- Born: 16 March 1947 (age 79)
- Education: Indraprastha College for Women
- Occupation: News anchor at Doordarshan
- Years active: 1967–2005
- Spouse: Aamir Kidwai
- Children: 2

= Salma Sultan =

Indian television journalist and director

Salma Sultan (born 16 March 1947) is an Indian television journalist and director. Having worked as a news anchor in Doordarshan from 1967 till 1997, she later went into directing television shows. Sultan had initiated a trend-wearing a signature rose tucked under her left ear in her hair, and draping the border of her sari around her neck in a modern yet traditional way. It was later picked up by almost all the women newsreaders.

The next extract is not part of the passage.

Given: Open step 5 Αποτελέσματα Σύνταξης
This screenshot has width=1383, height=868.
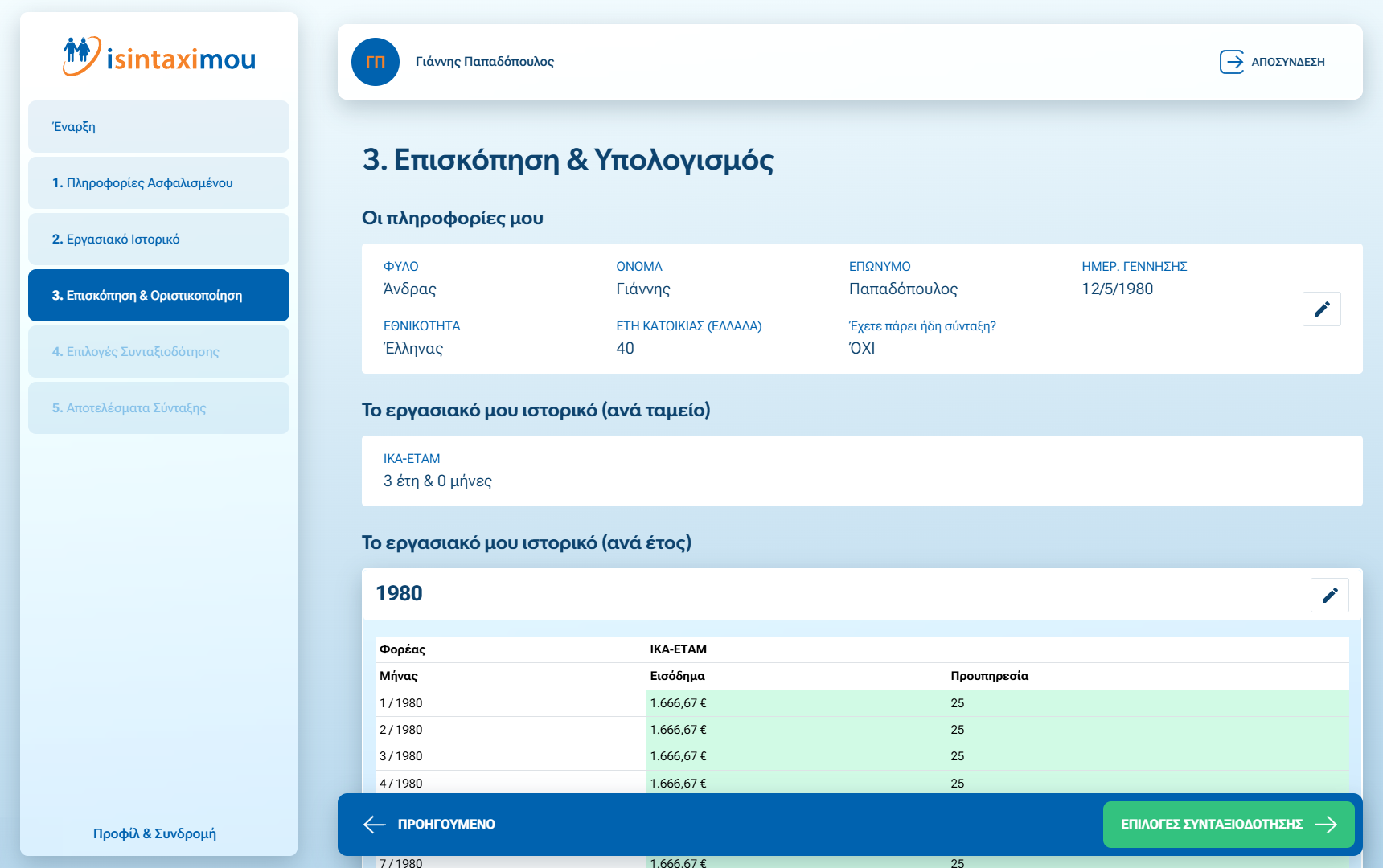Looking at the screenshot, I should pyautogui.click(x=158, y=408).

==Early life and education==

Salma Sultan was born as second child to scholar and secretary in the Ministry of Agriculture, Mohammed Asghar Ansari, and a homemaker mother. Salma had an elder sister Maimoona Sultan (a four-time Congress Member of Parliament from Bhopal). Salma and Maimoona were great-great-granddaughter of Shah Shuja of Afghanistan. Salma did her schooling and graduation from Bhopal. She did her post graduation in English from Indraprastha College for Women, Delhi and simultaneously gave audition for an announcer on Doordarshan at the age of 23.

==Career==

Pratima Puri and Gopal Kaul were regular faces then in Doordarshan, which started its operations on 15 September 1959. Doordarshan began a 5-minute news bulletin in 1965. Salma Sultan gave the first news of assassination of Indira Gandhi on Doordarshan's evening news on 31 October 1984, more than 10 hours after she was shot.

===As director===
After her retirement, Salma Sultan moved to directing serials on social topics for Doordarshan under her production house Lensview Private Limited. Her serials Panchtantra Se, Suno Kahani, Swar Mere Tumhare and Jalte Sawal drew attention. Panchantra Se used to be telecast soon after Mahabharata in 1989 and did very well. Jalte Sawal was a serial on women issues, which was telecasted in 2004 on DD News on Sundays at 11 a.m.

==Personal life==
Salma Sultan is widow of Aamir Kidwai, who worked for Engineers India (EIL). Sultan's son Saad Kidwai is an Income Tax Commissioner and her daughter Sana is a choreographer. Salma has two grandchildren. Saad Kidwai is married to Geti Khan Kidwai (born 1978), a designer and they have two children- Samar and Mehar. Saad and Geti are now settled in BRS Nagar, Ludhiana.